It's hard to imagine a world in which an American president is single and dating, let alone standing up for what he believes in the face of downward-spiraling polls before an election year. But that's the world viewers get to escape to in this romantic comedy. It's three years into Andrew Shepard's (Michael Douglas) first term, and he's never been more popular or more ready for re-election. All is well until star lobbyist Sydney Ellen Wade (Annette Bening) comes into the picture. The couple starts dating, and soon they have to face some hard realities. Can their relationship stand up to constant rumors and innuendo proffered by Andrew's opponent, Robert Rumson (Richard Dreyfuss)? And can Andrew keep his promise to Sydney when his approval rating slips?
Is it any good?
This is a delightful romantic comedy. Viewers of all ages will likely be able to relate to the president's conflict -- especially when it's resolved with the help of great dialogue from Aaron Sorkin, who went on to write The West Wing.
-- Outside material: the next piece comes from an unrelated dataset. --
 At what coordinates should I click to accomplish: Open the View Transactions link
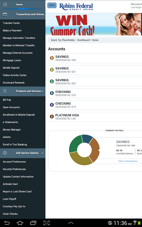pos(128,161)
Romantics will love Andrew's decision and the goofy way the president behaves around Sydney. For girls, Sydney provides a great model of how to be a strong, compassionate, and powerful woman.
Talk to your kids about ...
Families can talk about the similarities between the behaviors of the characters in the movie and kids in high school: the mean-spirited gossip, the flirting, the struggle between being cool and having integrity. Has anyone in your family faced these challenges? How did you decide what to do? What would you have done if you were in Andrew's shoes, or in Sydney's?